• **TEXT UNDER STUDY**
+---+

Instead, I was aware of how beautiful she was (is!)...and how amazingly she looked exactly like you...exactly. The female version of Garrett. This is you:
And this is Madeleine:
So we marveled at the likeness and were quite simply in awe of her as we were with you.
The next day, Grammie and Grampie came to visit...
And then the moment we had been waiting for you...Daddy had gone to pick you up and bring you to the hospital so you could meet her. I couldn't wait to see you, I missed you so much. I think you were a bit undone by the hospital setting, even though we had practiced, even though we were all together...you were a little nervous, and understandably so. But these were the first few moments captured and they were still just as sweet.
That night, Daddy went home to be with you. We had agreed that you would probably need him more than I did, since I had a fleet of nurses to take care of me...and it was important that you knew we were thinking of you and loving you as much as ever before.

+---+

• **DATA TO EXAMINE**
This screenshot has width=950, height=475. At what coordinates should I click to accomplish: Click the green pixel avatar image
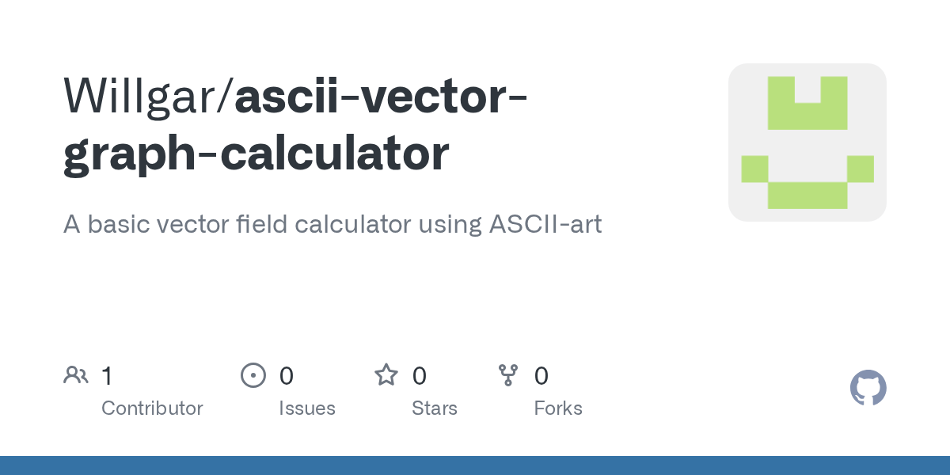point(808,143)
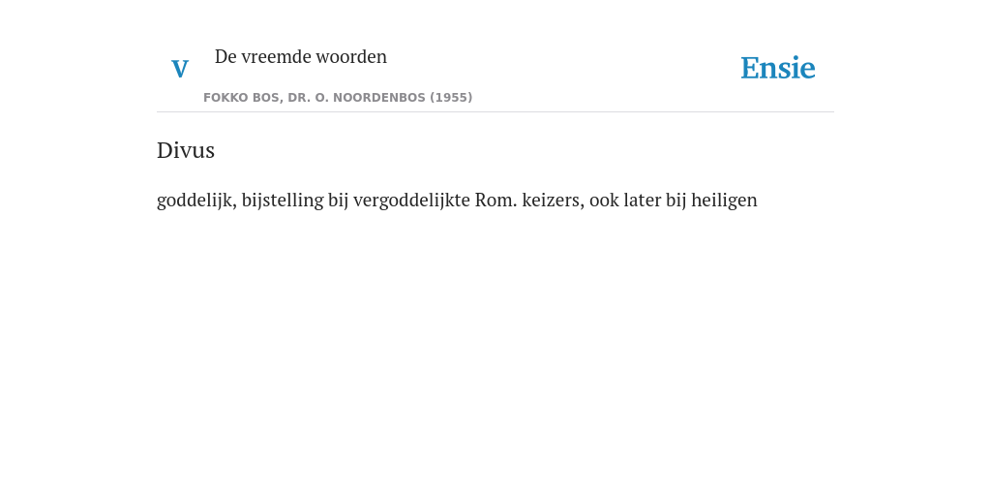This screenshot has width=991, height=496.
Task: Open the De vreemde woorden title link
Action: click(301, 56)
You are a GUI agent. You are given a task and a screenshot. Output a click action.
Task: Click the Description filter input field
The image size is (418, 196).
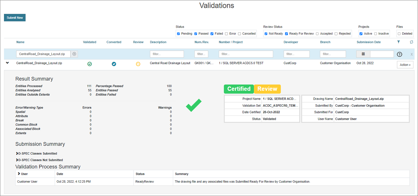click(167, 54)
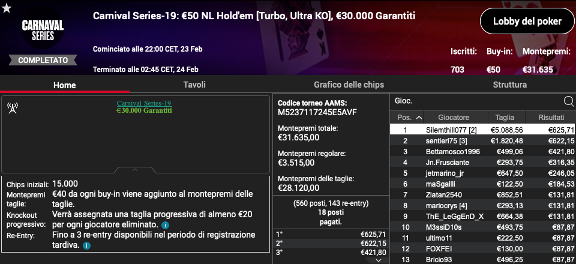Click the broadcast antenna icon
The width and height of the screenshot is (576, 264).
pos(13,108)
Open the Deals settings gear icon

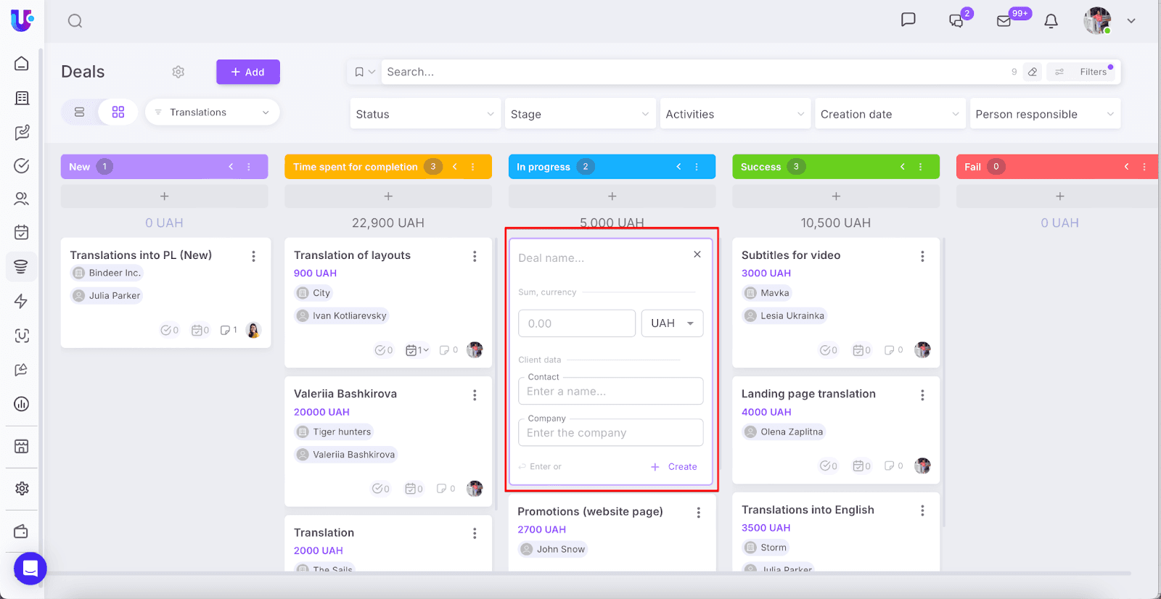click(x=179, y=72)

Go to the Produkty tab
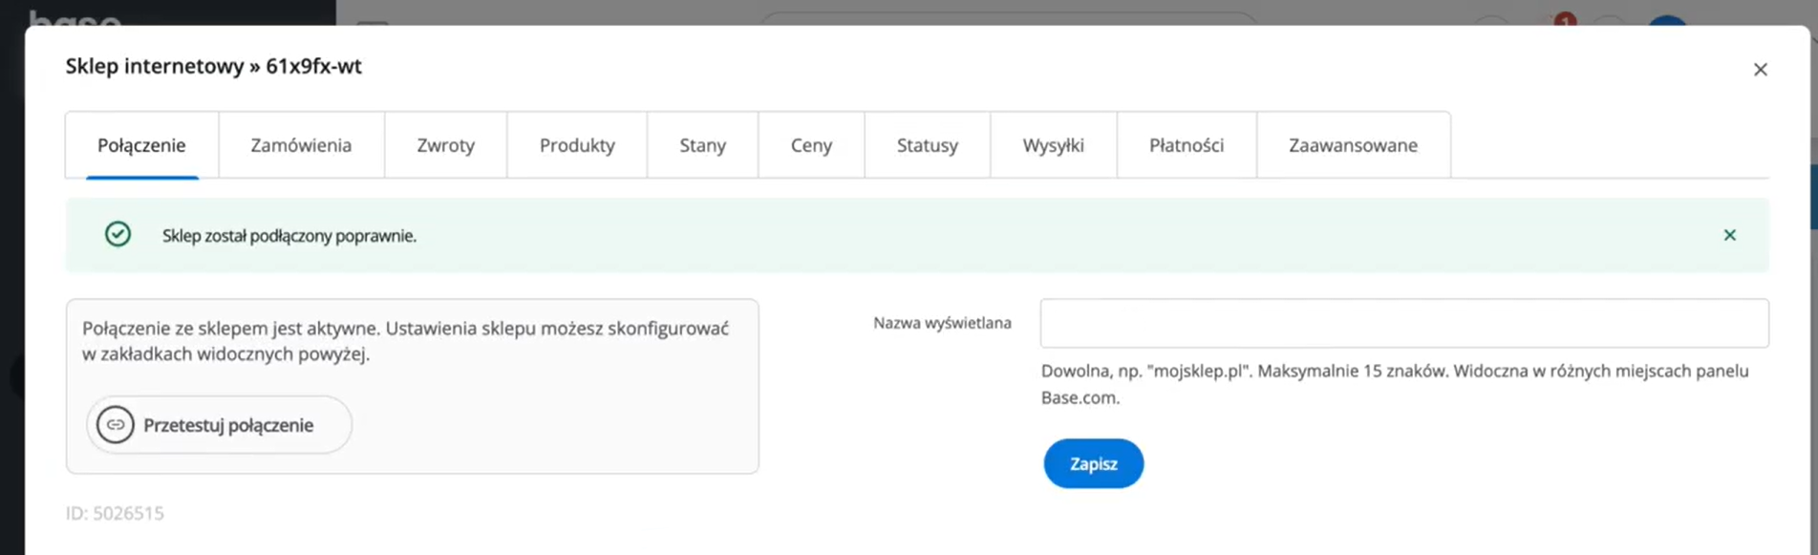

+---+

• **ABOUT THIS TASK**
According to the text about meeting Madeleine, who came to visit the next day?

• **YOUR RESPONSE**
Grammie and Grampie came to visit.